• DATA SHOWN:
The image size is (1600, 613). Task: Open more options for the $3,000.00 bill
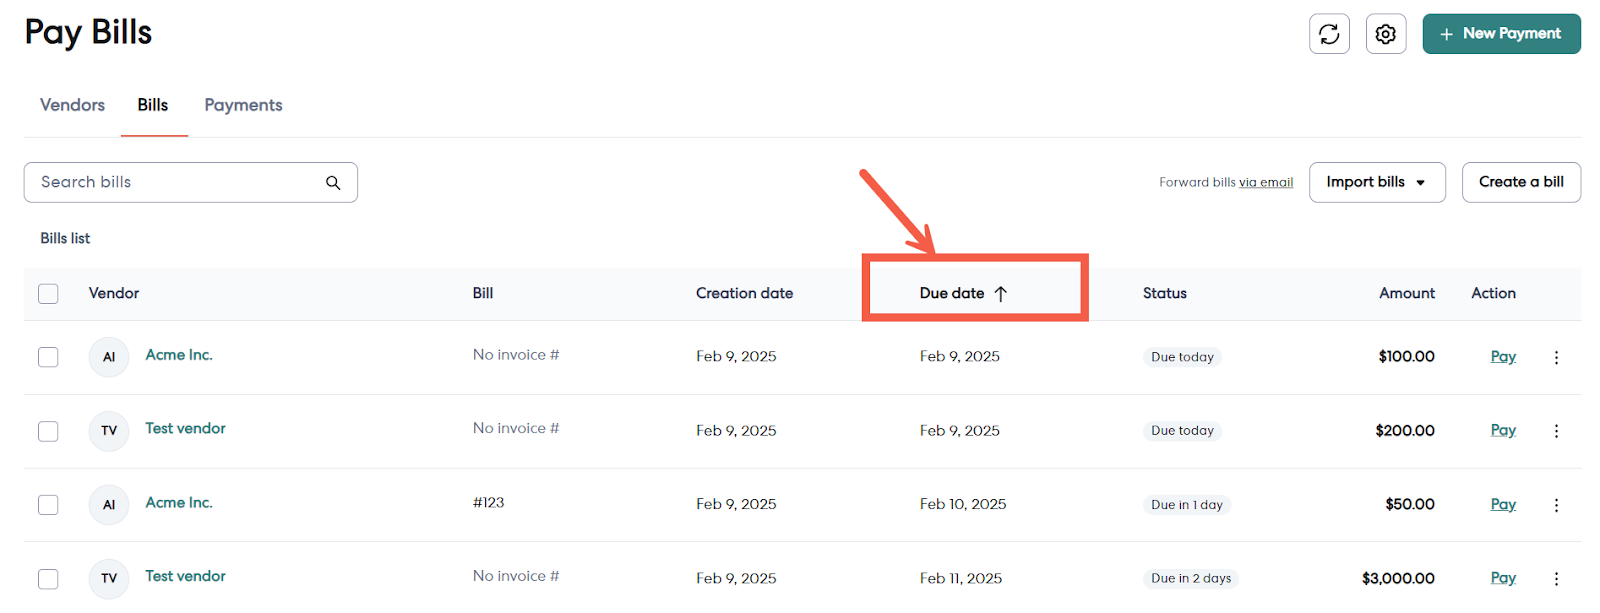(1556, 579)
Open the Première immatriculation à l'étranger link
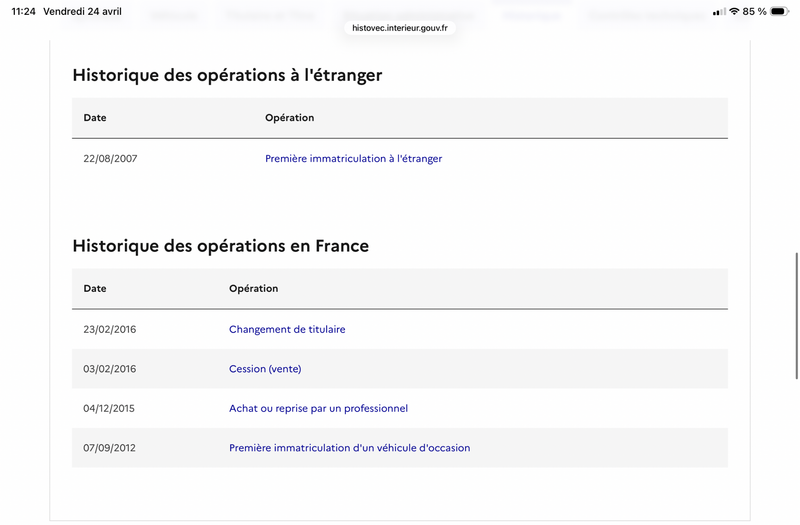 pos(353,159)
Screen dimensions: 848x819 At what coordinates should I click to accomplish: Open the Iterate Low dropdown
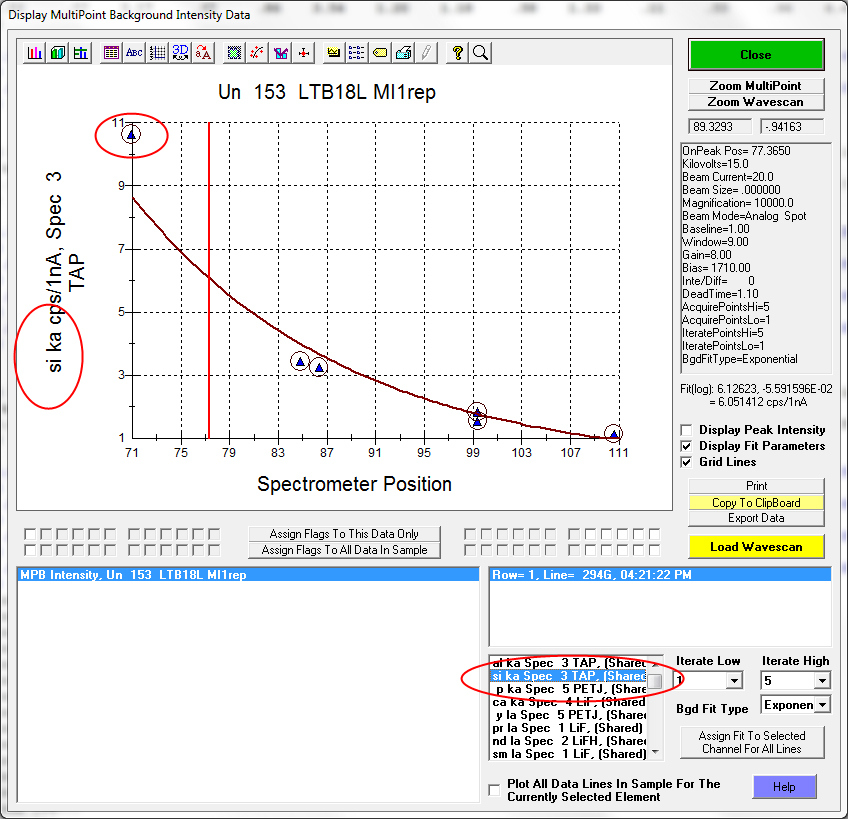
* * *
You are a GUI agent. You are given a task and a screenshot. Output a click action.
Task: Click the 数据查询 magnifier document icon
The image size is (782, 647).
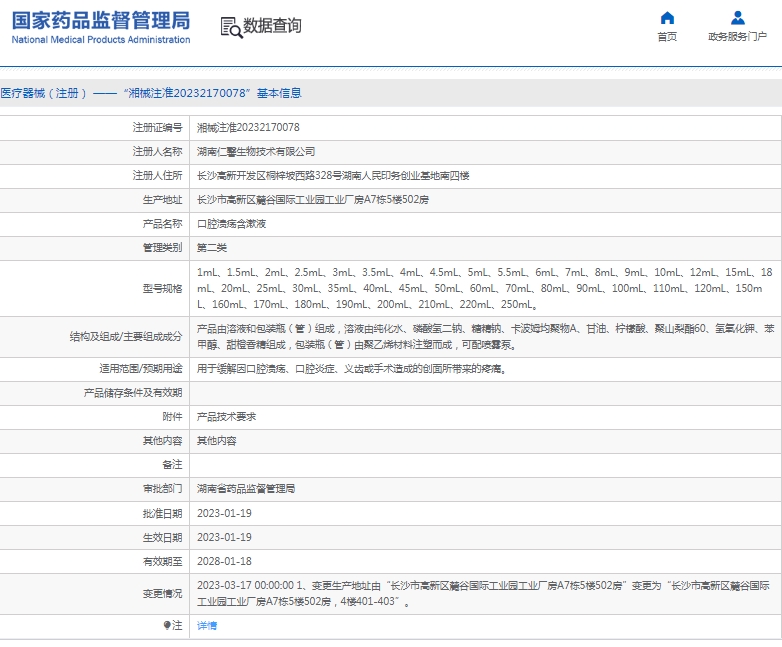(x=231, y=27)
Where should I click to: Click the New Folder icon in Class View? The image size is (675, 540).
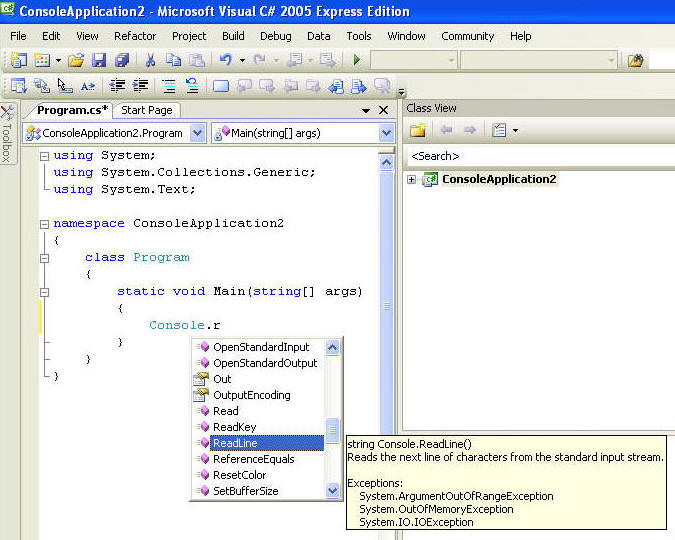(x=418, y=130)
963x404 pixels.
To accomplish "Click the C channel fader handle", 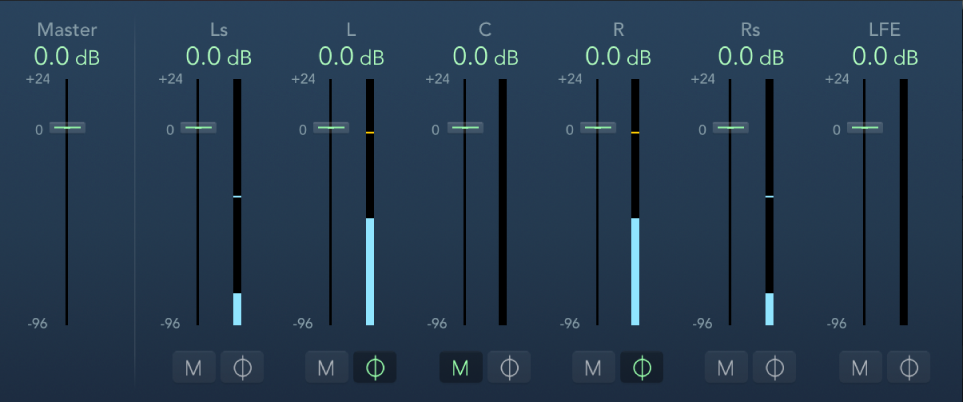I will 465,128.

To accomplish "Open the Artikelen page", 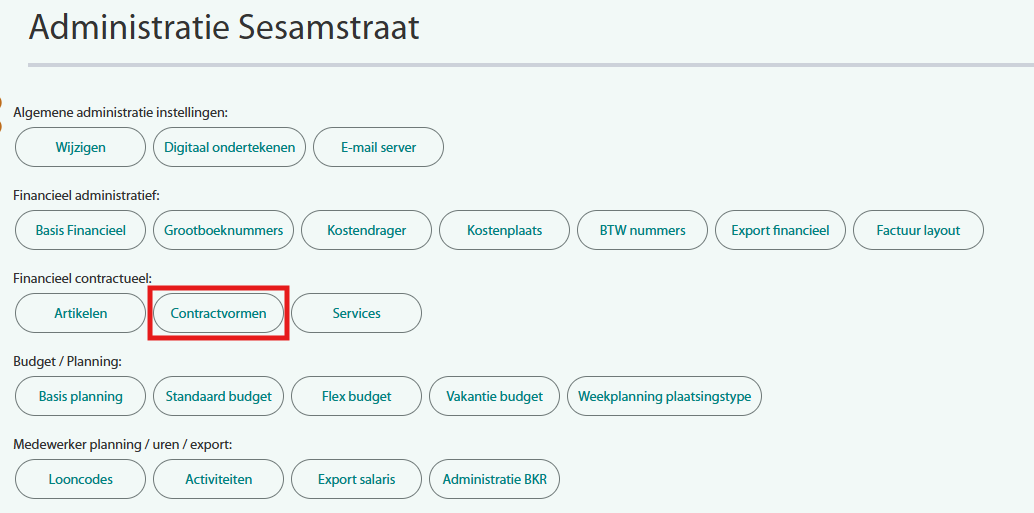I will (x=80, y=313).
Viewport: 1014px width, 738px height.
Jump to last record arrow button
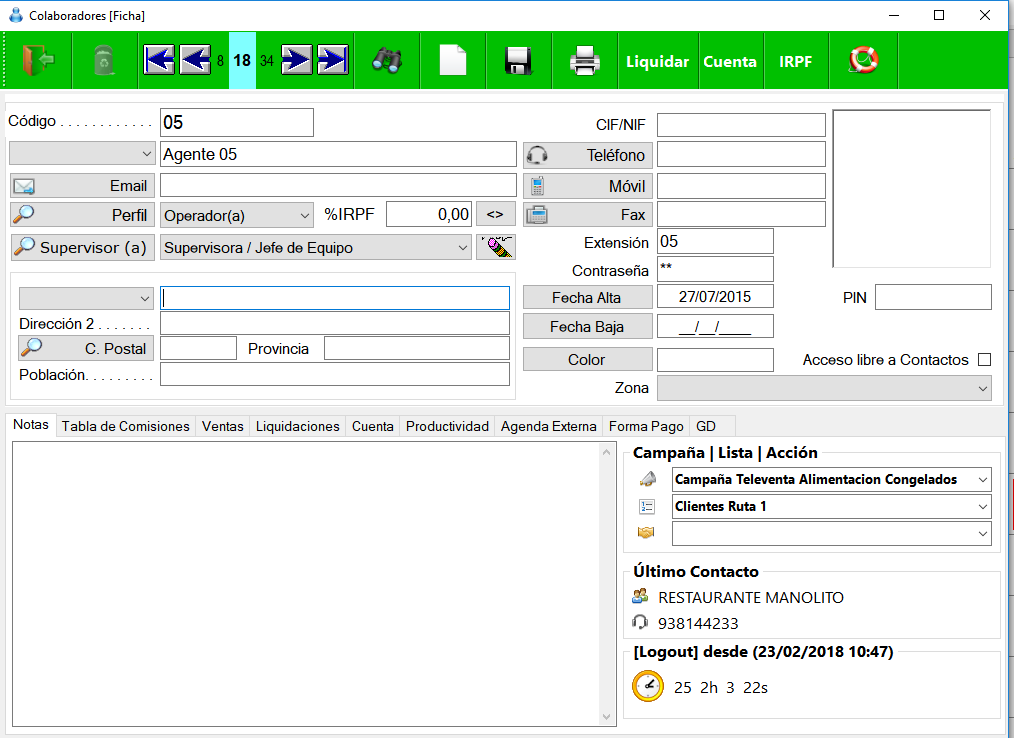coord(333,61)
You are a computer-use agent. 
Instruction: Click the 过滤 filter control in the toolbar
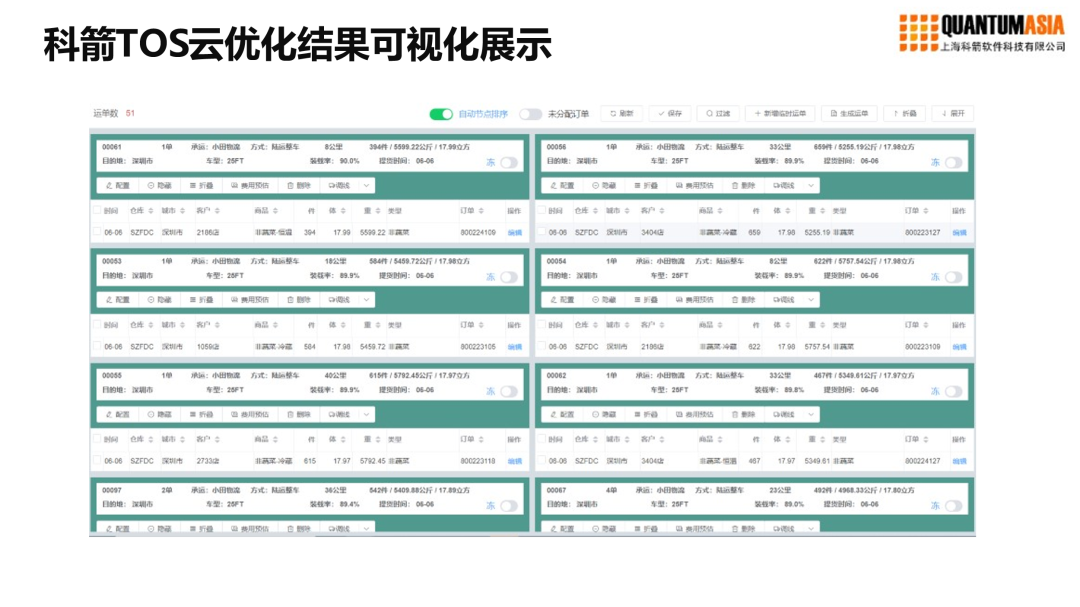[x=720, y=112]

• REQUIREMENT:
Using the data above, print only the lines starting at the one with "Open the Première" and ending at the one with "Screen dimensions: 848x819", exactly as they stand, minus the pictures.

• RESPONSE:
Open the Première immatriculation à l'étranger link
 pos(353,159)
Screen dimensions: 848x819 At what coordinates should I click to accomplish: Open the Iterate Low dropdown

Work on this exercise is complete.